Raw records:
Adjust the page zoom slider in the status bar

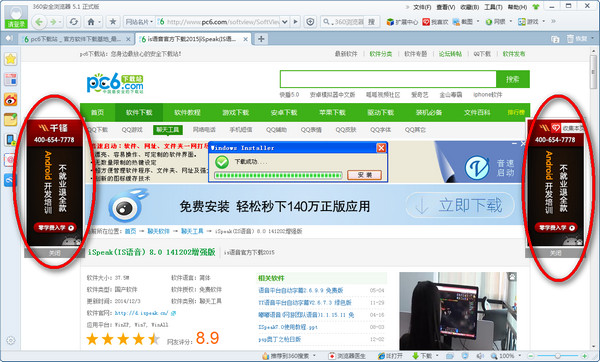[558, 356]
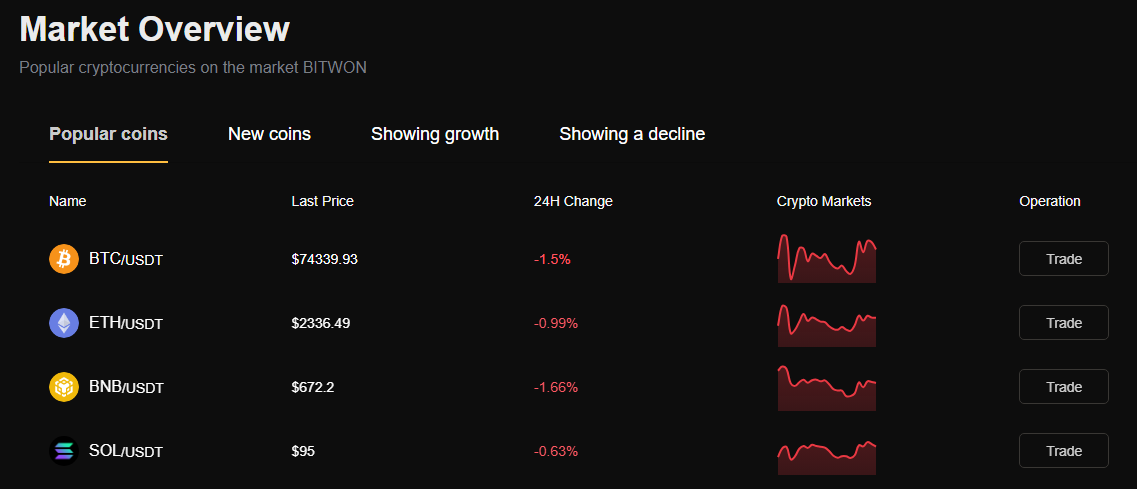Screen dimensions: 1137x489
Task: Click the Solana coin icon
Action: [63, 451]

▸ **Written instruction**:
Pick out every line in the records above that contains the word "zoom", and copy each one.

▸ **Full response**:
Adjust the page zoom slider in the status bar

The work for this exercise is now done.